> [PROBLEM TO WORK ON]:
Find the line containing "Select русский language entry" in the data below, then output that line and each one after it exactly, with nothing else.

──────── SUPPLIED RECORDS

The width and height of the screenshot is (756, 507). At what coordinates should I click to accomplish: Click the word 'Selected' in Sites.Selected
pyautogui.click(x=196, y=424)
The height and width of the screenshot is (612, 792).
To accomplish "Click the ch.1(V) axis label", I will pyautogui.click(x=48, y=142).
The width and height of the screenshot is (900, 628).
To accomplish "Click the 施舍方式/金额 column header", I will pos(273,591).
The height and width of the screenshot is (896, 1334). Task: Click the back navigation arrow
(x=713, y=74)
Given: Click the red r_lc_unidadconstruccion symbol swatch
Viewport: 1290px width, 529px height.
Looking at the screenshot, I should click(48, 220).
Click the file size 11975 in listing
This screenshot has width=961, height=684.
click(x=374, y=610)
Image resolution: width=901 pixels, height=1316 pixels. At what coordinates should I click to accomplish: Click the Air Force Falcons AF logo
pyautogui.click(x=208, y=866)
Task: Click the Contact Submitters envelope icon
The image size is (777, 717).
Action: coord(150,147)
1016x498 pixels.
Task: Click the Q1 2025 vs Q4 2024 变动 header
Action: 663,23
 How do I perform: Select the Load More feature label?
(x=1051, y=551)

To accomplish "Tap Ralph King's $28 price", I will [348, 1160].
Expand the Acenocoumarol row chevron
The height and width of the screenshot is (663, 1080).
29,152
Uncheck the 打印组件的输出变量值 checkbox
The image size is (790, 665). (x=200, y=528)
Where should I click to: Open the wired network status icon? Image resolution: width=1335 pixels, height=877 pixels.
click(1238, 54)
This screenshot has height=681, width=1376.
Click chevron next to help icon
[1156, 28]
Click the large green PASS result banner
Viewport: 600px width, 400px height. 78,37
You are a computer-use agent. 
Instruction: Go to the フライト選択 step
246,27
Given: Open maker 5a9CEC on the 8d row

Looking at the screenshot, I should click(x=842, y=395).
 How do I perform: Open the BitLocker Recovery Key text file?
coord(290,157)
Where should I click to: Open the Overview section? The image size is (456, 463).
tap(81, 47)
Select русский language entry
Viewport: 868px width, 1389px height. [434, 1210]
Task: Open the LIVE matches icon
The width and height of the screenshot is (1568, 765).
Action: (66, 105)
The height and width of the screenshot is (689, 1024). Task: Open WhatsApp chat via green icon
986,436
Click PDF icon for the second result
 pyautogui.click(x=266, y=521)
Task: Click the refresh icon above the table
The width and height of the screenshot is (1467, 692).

────────────────

> [TASK SOLUTION]:
Select русский language entry
Viewport: 868px width, 1389px height. [434, 1210]
Task: Open the LIVE matches icon
The width and height of the screenshot is (1568, 765).
Action: (66, 105)
The height and width of the screenshot is (689, 1024). Task: Open WhatsApp chat via green icon
986,436
Click PDF icon for the second result
 pyautogui.click(x=266, y=521)
Task: Click the refresh icon above the table
The width and height of the screenshot is (1467, 692).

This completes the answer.